— Directions —
The required output is the lines from the one with "The image size is (1017, 609)." through the end of the data, repeated verbatim, with no pictures included.

— Supplied material —
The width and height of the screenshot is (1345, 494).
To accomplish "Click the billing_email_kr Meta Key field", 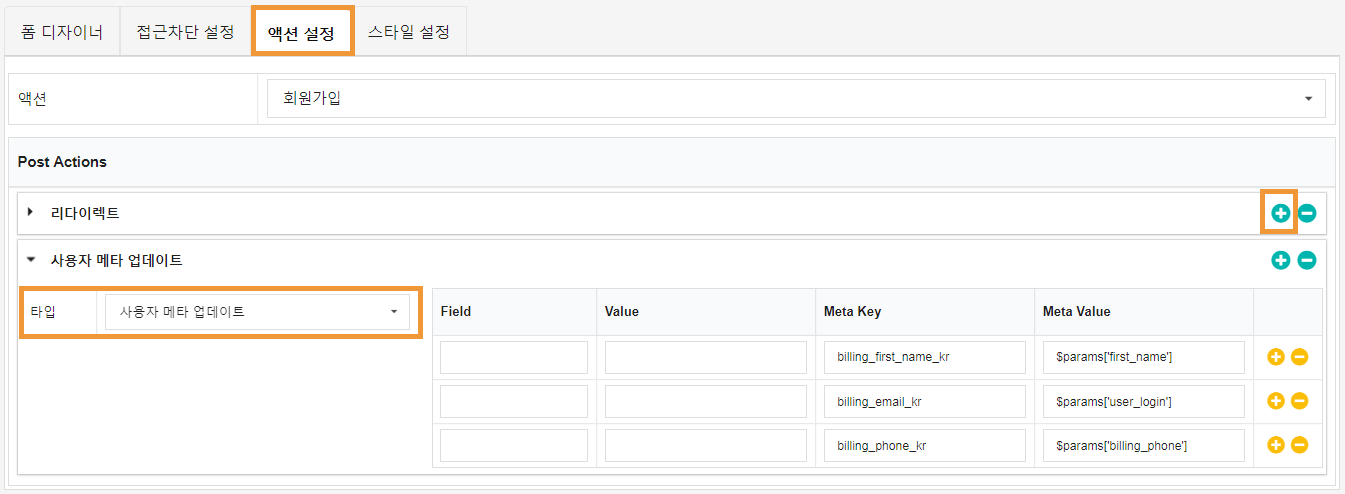I will 925,401.
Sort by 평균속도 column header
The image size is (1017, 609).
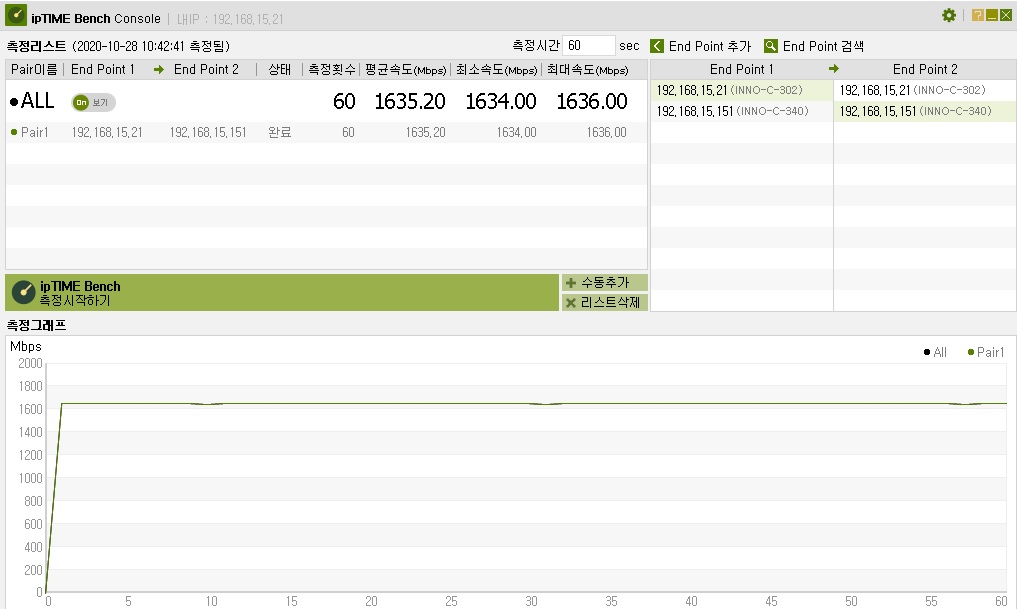click(x=405, y=69)
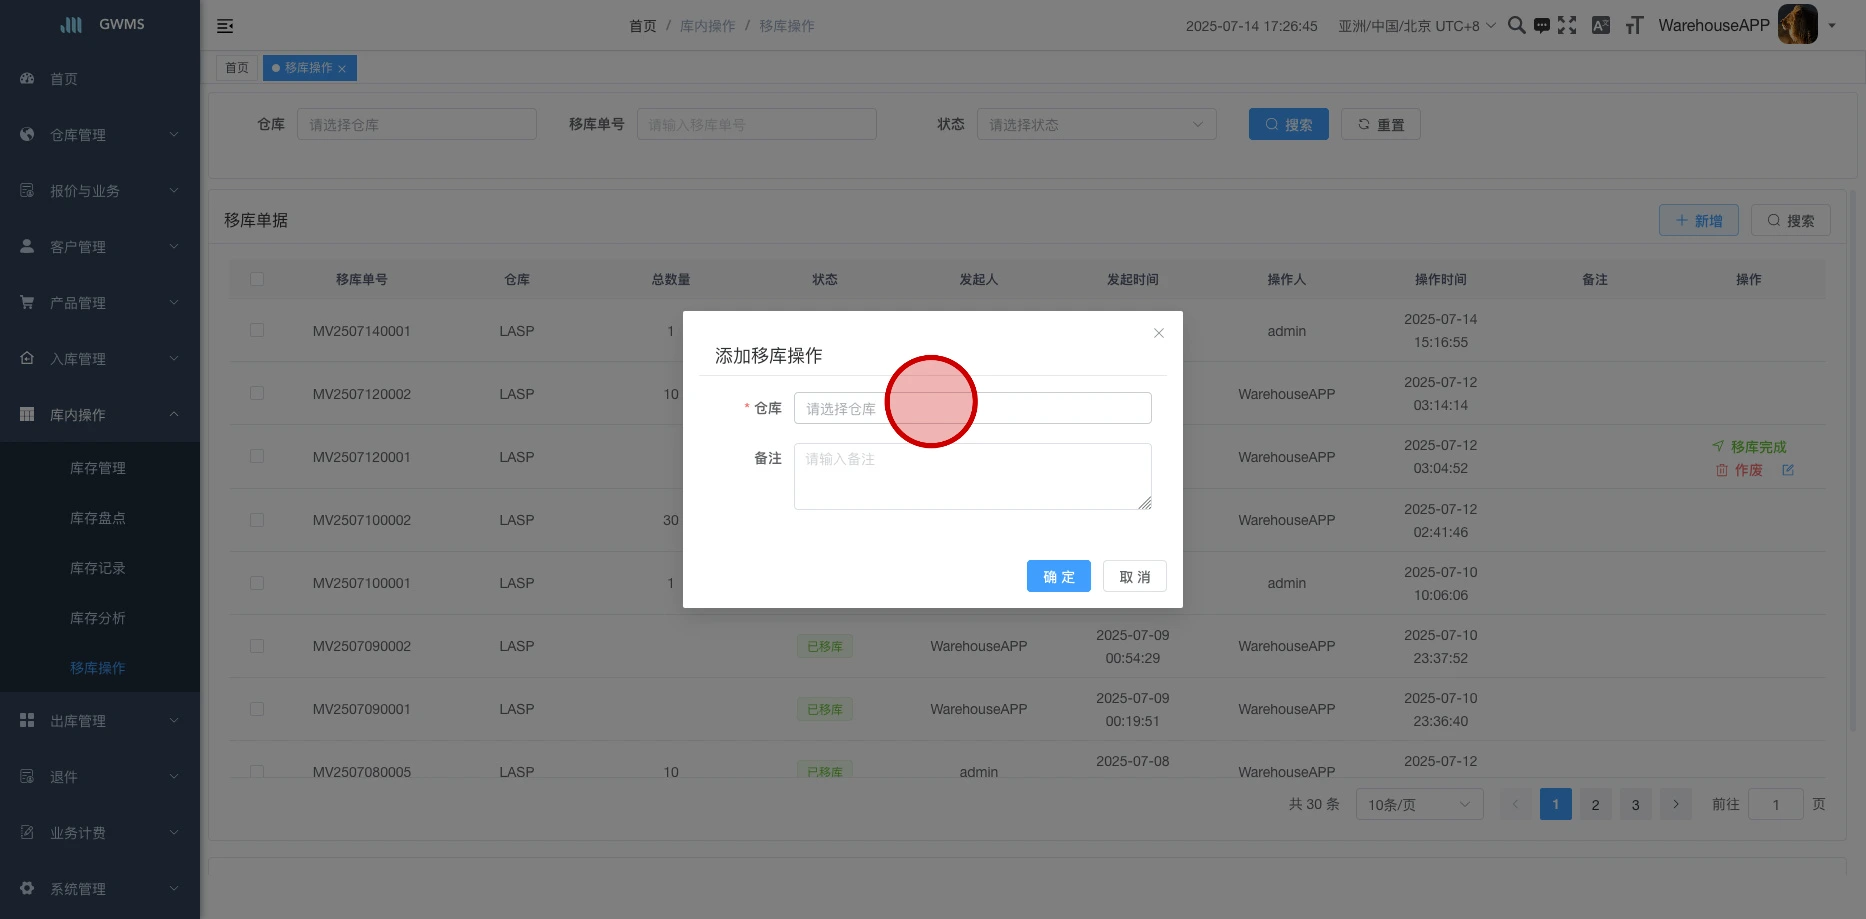Viewport: 1866px width, 919px height.
Task: Click the language translation icon
Action: pos(1601,26)
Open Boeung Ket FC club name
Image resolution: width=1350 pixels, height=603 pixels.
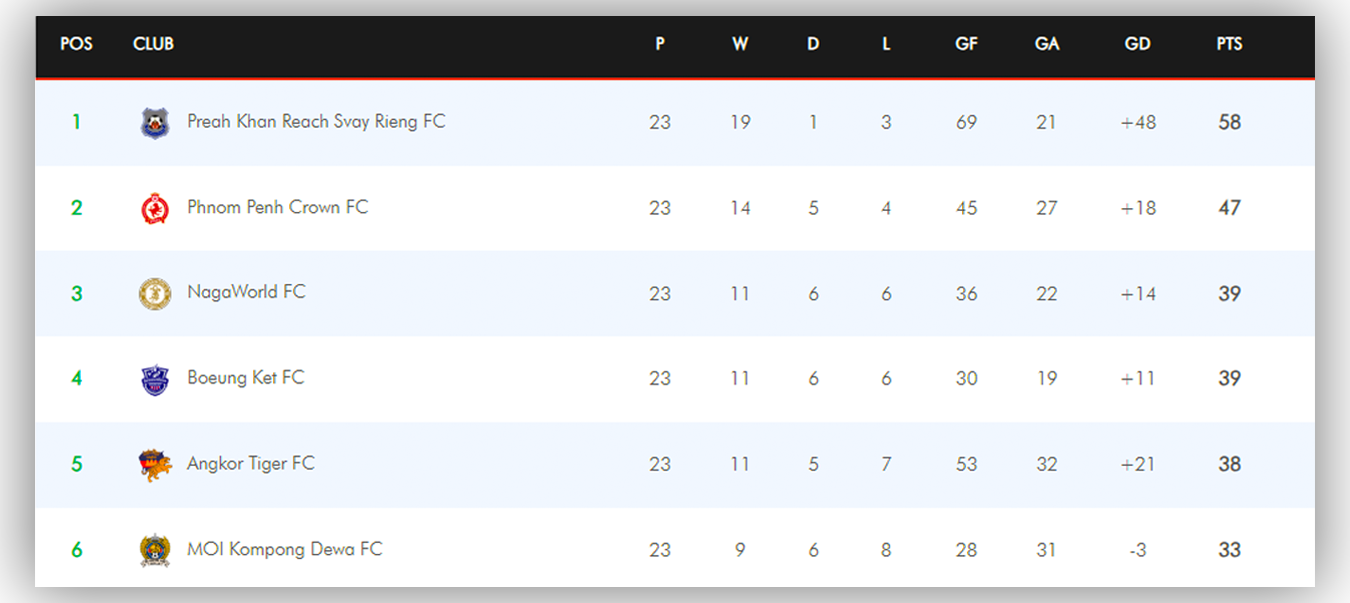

— Result —
The image size is (1017, 609).
click(x=405, y=69)
Viewport: 1866px width, 919px height.
Task: Click the language translation icon
Action: pos(1601,26)
Open Boeung Ket FC club name
Image resolution: width=1350 pixels, height=603 pixels.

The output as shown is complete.